Blake, who is running for the State House, is a Denison alum who works in I.T. Services at Denison. As a former Newark School Board member (and former School Board president), Blake knows just how important education is. He believes public education is a state responsibility and should be a state priority.
Like his fellow candidates, Blake prioritizes issues such as raising the minimum wage. He vocalizes that many people are working, but are not earning enough to provide for the needs of their families.
He wants to place a focus on the state budget and reallocate money for drug treatments to combat opiate addiction, education and for services such as the fire and police department.
While many major tech companies are moving to Licking County, Blake worries that there is not enough investment going in to training people in Licking County for these jobs and wants to fix that by investing in workforce development and CTECH.
Miller, a progressive mother turned politician who has not previously held a public office position was inspired to run after the 2016 election after feeling that “our democracy is in trouble.” She cited feeling inspired by people such as Emma Gonzalez, Parkland shooting survivor and gun-control advocate, whose bravery and courage has energized and encouraged Miller to want to make a difference.
She places a strong emphasis on values such as “truth and love,” values that Blake and Rhodes went on to echo. She hopes to see these values made tangible in the community by highlighting the importance of things such as a “livable income, education that is affordable, clean air, water, soil and communities that value everyone.”

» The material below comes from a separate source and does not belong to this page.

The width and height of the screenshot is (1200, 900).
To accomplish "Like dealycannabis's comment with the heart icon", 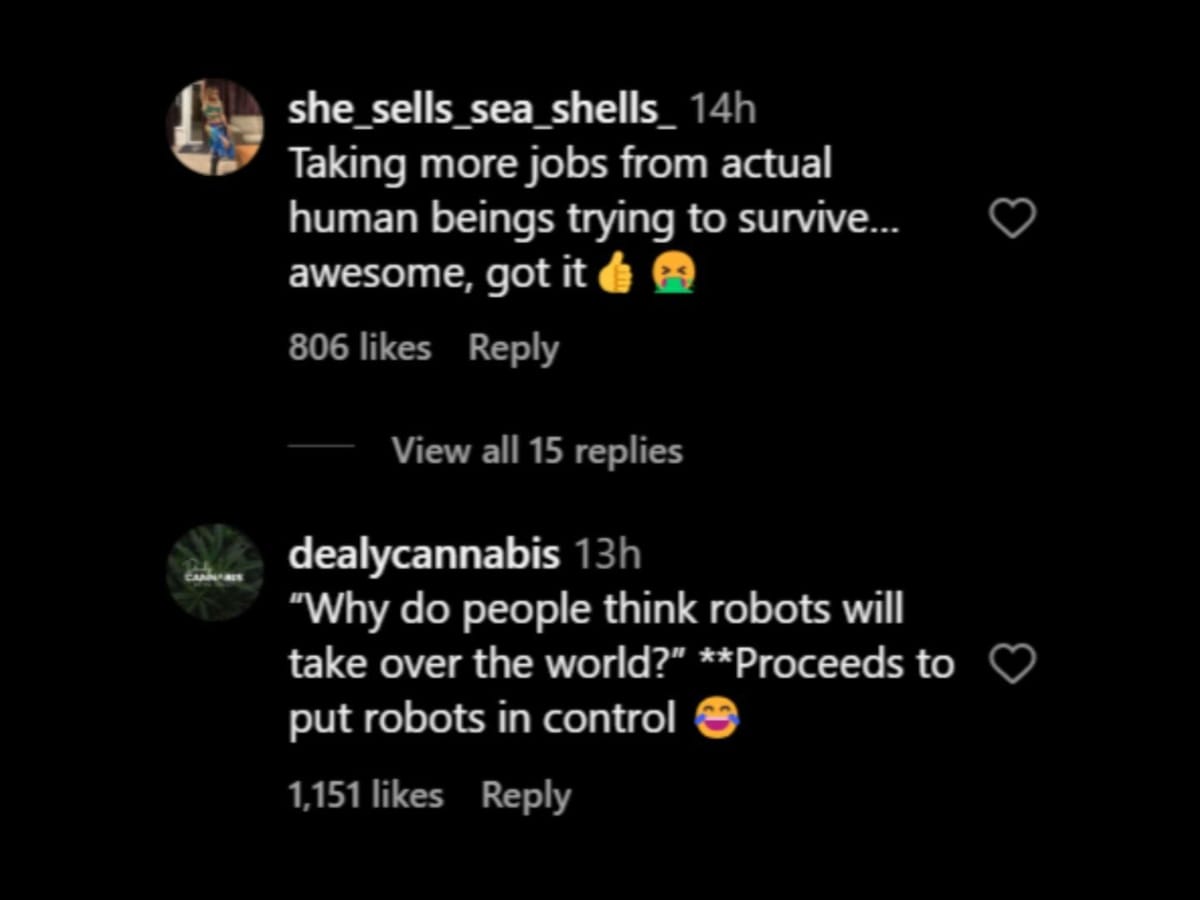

Miller plans to raise the minimum wage; explaining that the low minimum wage is at the root of almost every issue she hopes to address. She encourages those in power to listen to scientists on climate change, saying, “It’s appalling that as a nation, we are ignoring scientific research in our policy making.” Miller went on to address ways that she feels she can make an impact at the state level to combat climate change.
After attending the event, Isaac Bertman, ‘19 and a philosophy, politics and economics major, said “It was great to be able to meet the candidates in person. I liked how down-to-earth they seemed, it was really a reminder that change in the public sphere comes from everyday people getting involved.”
While the registration period has closed for the primary election, the general election, on November 6, is still open. As the candidates emphasized throughout the conversation, “You can say what you believe in, but can only really prove it by voting.”